Aristotle’s Rhetoric broke out three acts thousands of years ago, and it’s still one of the best marketing books ever written, nearly read by anyone who’s thinking about marketing. I would say when you use a timeline, what you’re doing is you’re telling a story but you’re doing it with visual shorthand which makes it easier for people to grasp the components. And often done right, it would draw people into a written narrative which should have, by the way, short paragraphs, bold font, a clear eye path, should have a climax, and a problem-resolution approach. When you do that well, the most powerful tool you have to impress the brand on someone’s mind prior to the experience of the product is the story you tell, and the About Us page becomes one of the most important pages on your site when you design it right.
I totally agree. For those listeners who are unfamiliar with the three-act structure of storytelling, could you elaborate a bit?

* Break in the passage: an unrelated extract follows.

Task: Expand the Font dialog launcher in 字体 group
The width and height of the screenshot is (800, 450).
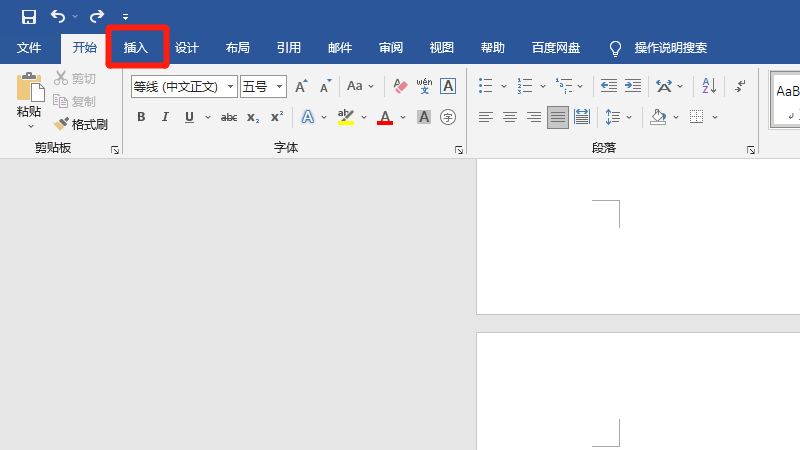Action: (459, 150)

I’d tell you two books I recommend and I didn’t write either one of them but I would have been proud had I been smart enough to do so. One is Aristotle’s Rhetoric, and Aristotle was studying the structure of the story thousands of years ago. You can get that for nothing on the internet or you can get on Kindle for a small amount. It’s worth your read and it’s not inaccessible. I’ve studied it in the original language and the translations are pretty good. It’s rich. It’s very rich.
The second one—it has nothing to do with marketing and everything to do with marketing—is a book by probably the greatest expert I know on story, and he doctors many of the most important movie scripts you’ve ever read, but he has a Ph.D. and he studied story, his name’s Robert McKee and his book on Story. Look up McKee perhaps, you won’t have a hard time finding it. Story and Robert McKee, you’ll find it, is one of the best books I’ve ever read that explains how all of this works.
There are some attempts to the five-act structure but almost everything drops down to three, and really a five-act structure is just a three-act structure that’s taken two subpoints and extended them. The bottom line of it, three-act structure is this. In the first act, you’re drawing them in and achieving story click just like a web page, you draw them in. Every headline has two goals, two micro-yeses: to capture attention and convert it to interest. That interest gets them into the story below. You bring them into that story until they achieve what’s called story click which is a sudden understanding of where I’m at, what I can do here, and why I should do it. Three questions. You have seven things to accomplish that.
Then comes the second act which is the rising action. This has got to be a problem-resolution format. It’s like watching a Bond movie. As soon as he resolves one problem, he’s in another. This rising action keeps drawing you forward by presenting a question or problem and answering it until you reach the climax.
That third act is the resolution. In many websites that resolution is the purchase experience but it’s all the way through. It doesn’t end when they click on the buy button. It just starts there and you draw them through. Even if it’s lead gen, it’s the same thing or subscription, it’s the same thing.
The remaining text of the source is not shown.